== Segment start ==

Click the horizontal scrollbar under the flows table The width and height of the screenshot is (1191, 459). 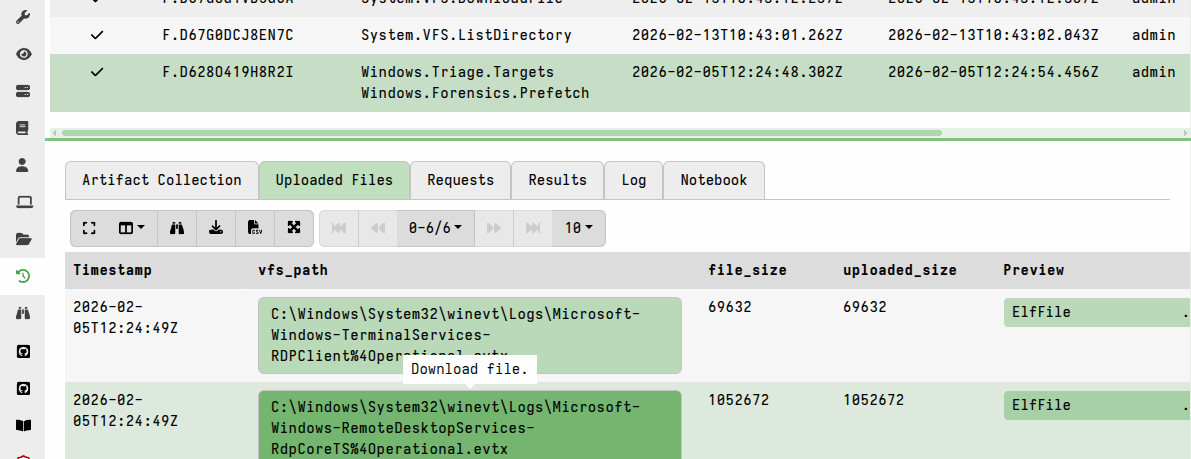500,132
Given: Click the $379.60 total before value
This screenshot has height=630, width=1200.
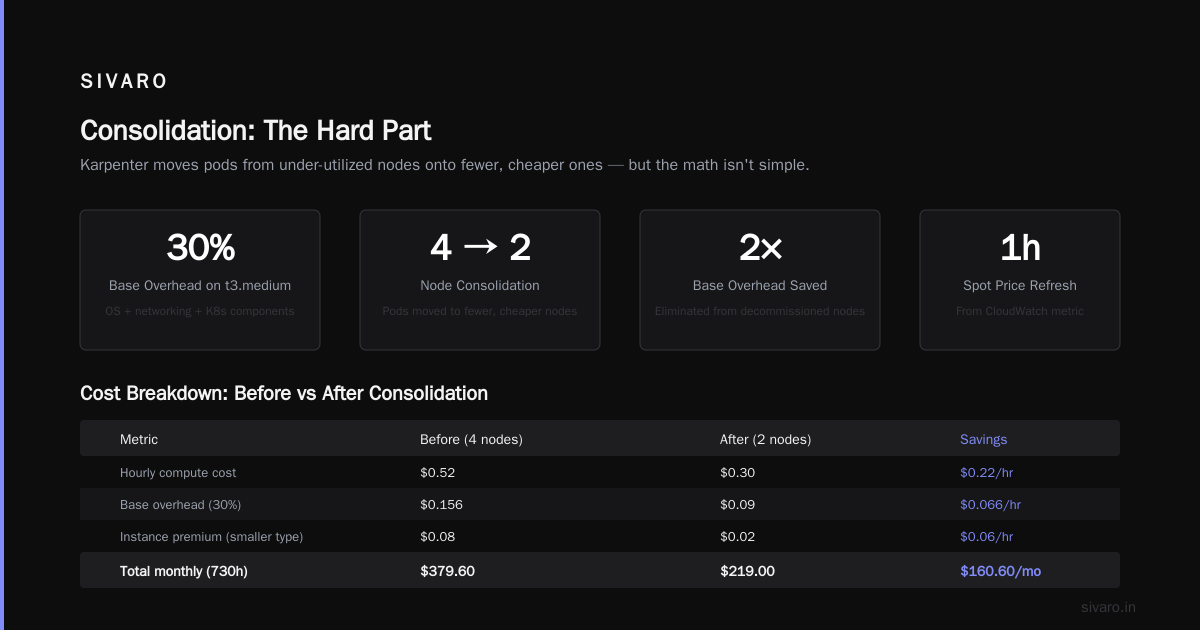Looking at the screenshot, I should click(447, 571).
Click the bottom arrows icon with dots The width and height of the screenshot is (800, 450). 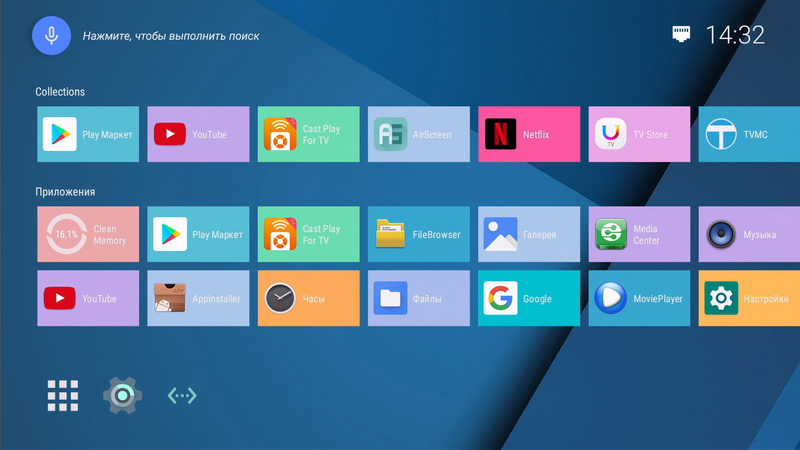click(182, 396)
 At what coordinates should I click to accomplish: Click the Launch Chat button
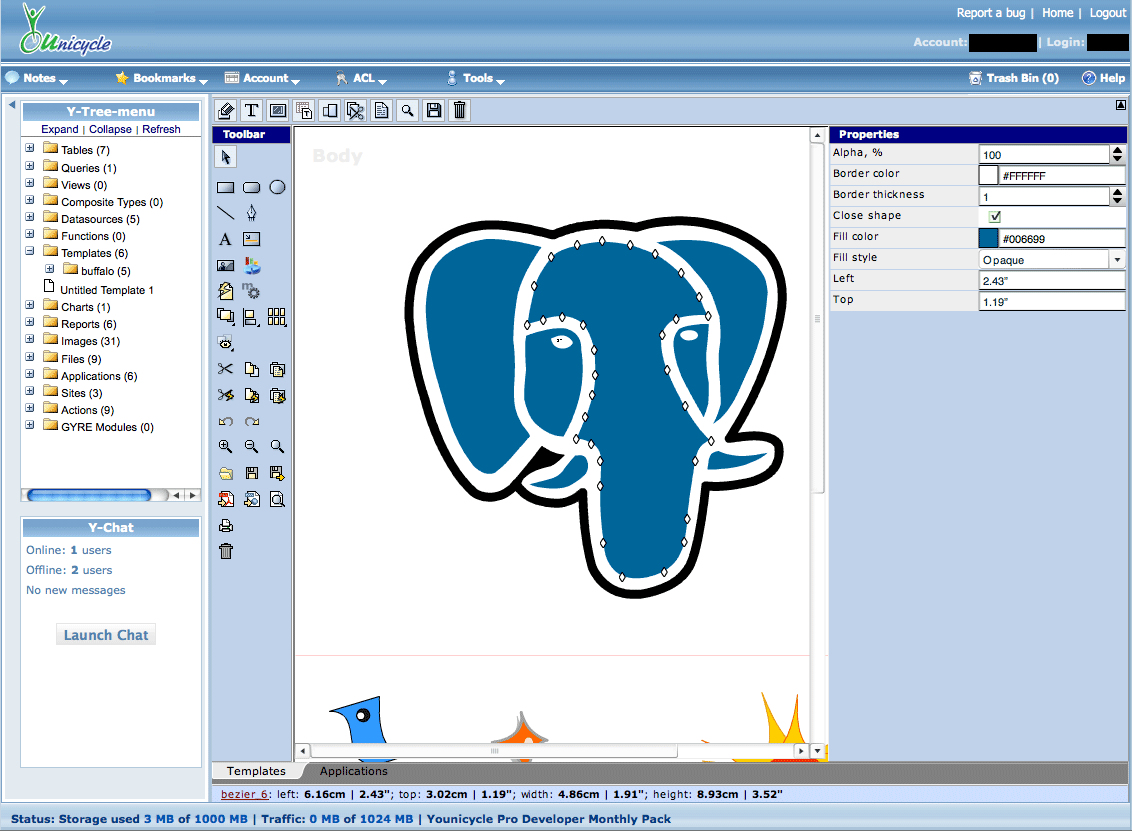click(106, 635)
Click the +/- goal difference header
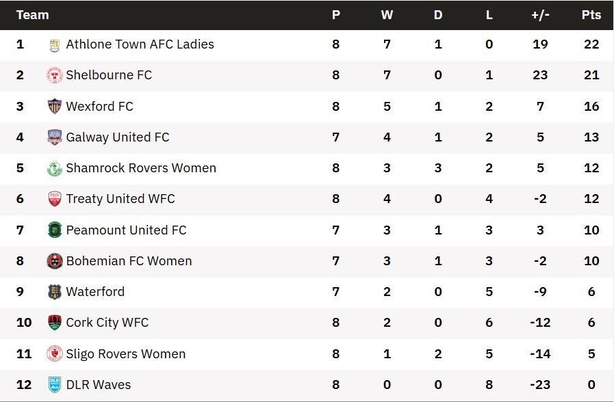The width and height of the screenshot is (614, 402). [x=540, y=15]
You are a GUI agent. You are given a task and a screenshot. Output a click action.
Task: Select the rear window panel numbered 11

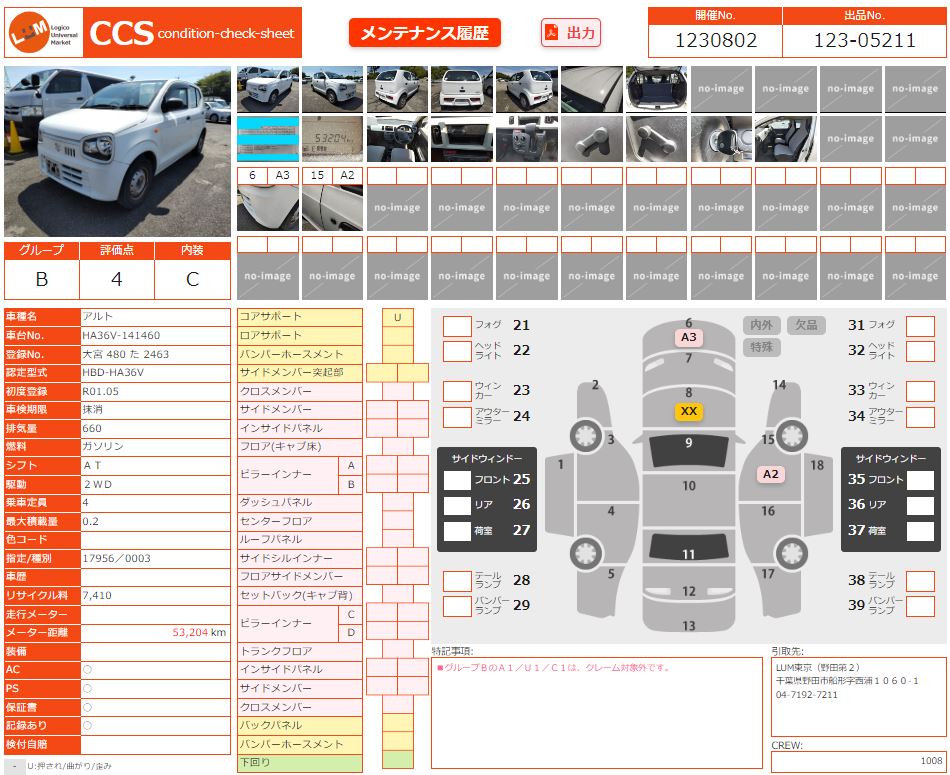[x=688, y=549]
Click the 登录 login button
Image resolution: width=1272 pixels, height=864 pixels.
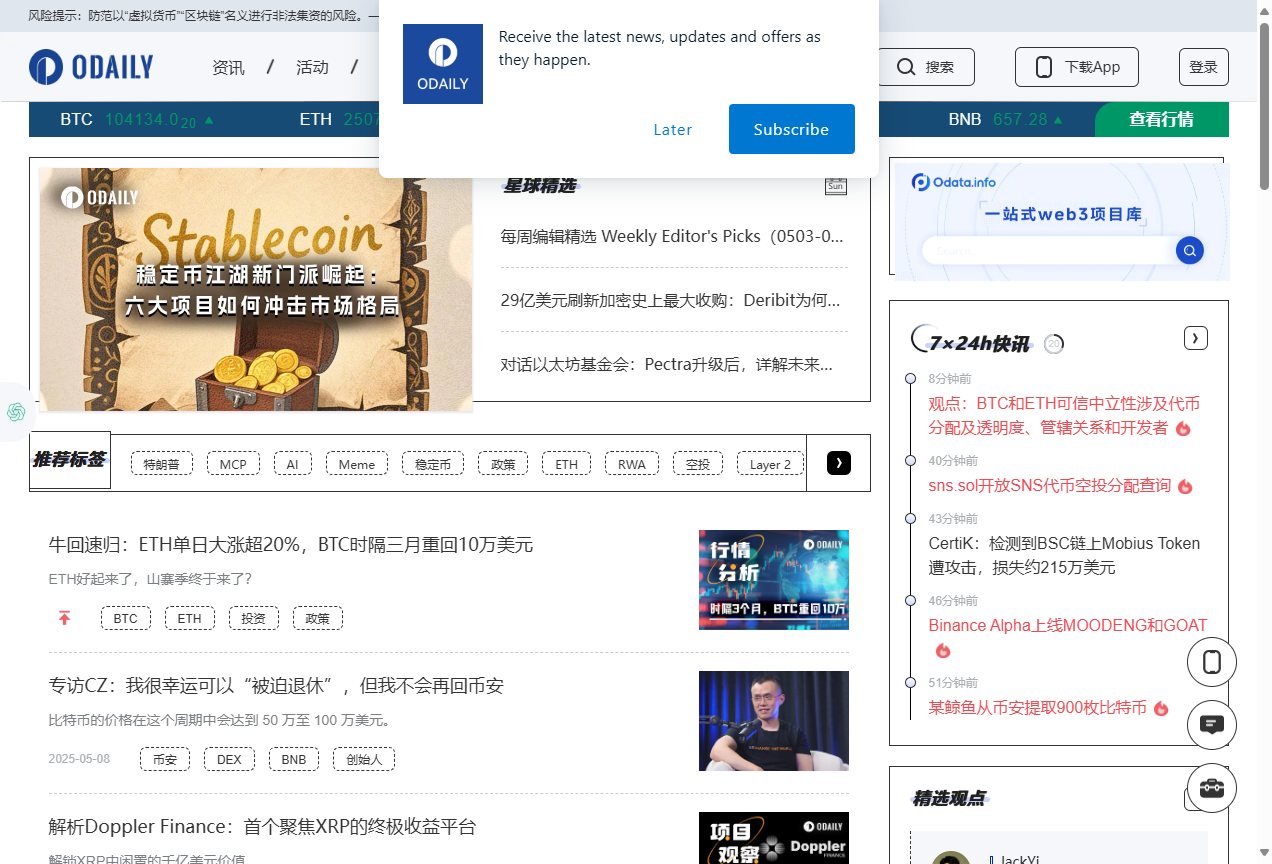[x=1203, y=67]
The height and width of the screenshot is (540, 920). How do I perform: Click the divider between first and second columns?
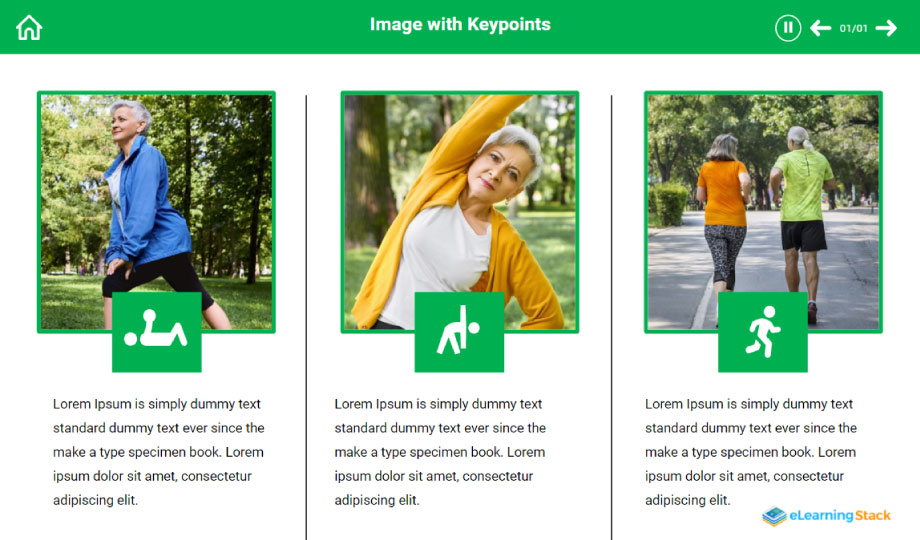coord(307,300)
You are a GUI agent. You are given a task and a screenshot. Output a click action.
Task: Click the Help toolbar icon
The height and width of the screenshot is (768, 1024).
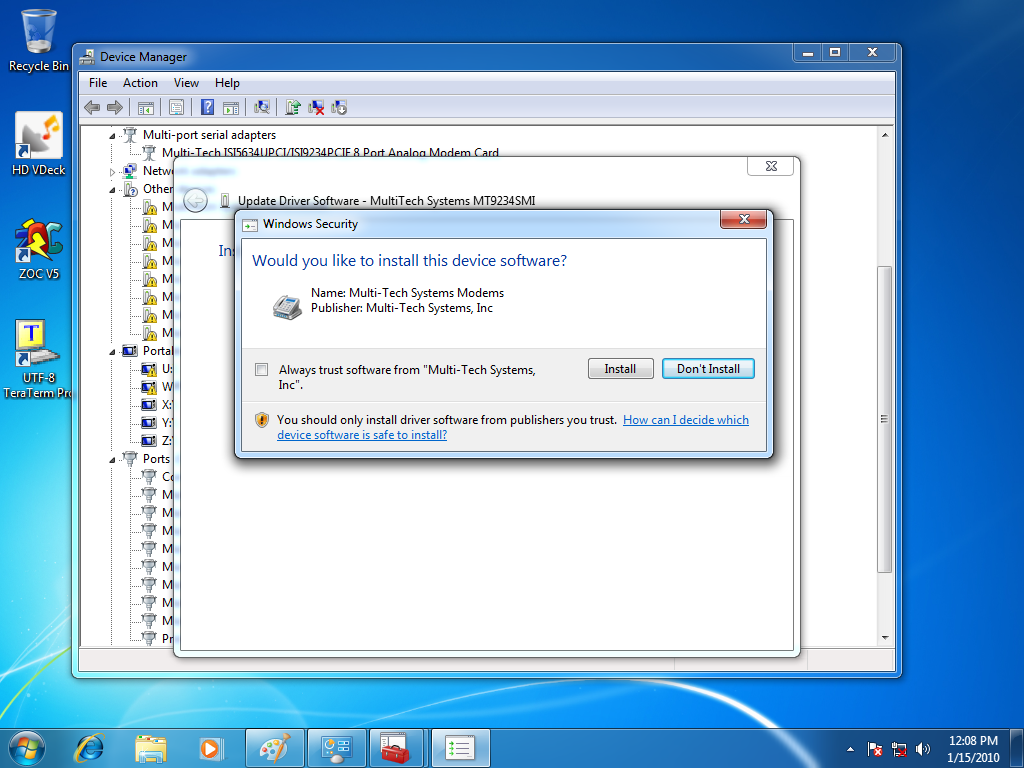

== Segment end ==

> **Directions for this task**: Every line from the one that holds "Click the 登录 login button" to the last line of the records above goes into the answer, exactly as written; nothing else does, and no picture does either.

> **Response for this exercise**:
Click the 登录 login button
Image resolution: width=1272 pixels, height=864 pixels.
[x=1203, y=67]
The height and width of the screenshot is (540, 920). How do I perform: Click the divider between first and second columns?
coord(307,300)
You are a GUI agent. You are given a task and a screenshot. Output a click action.
Task: Click the Help toolbar icon
The height and width of the screenshot is (768, 1024).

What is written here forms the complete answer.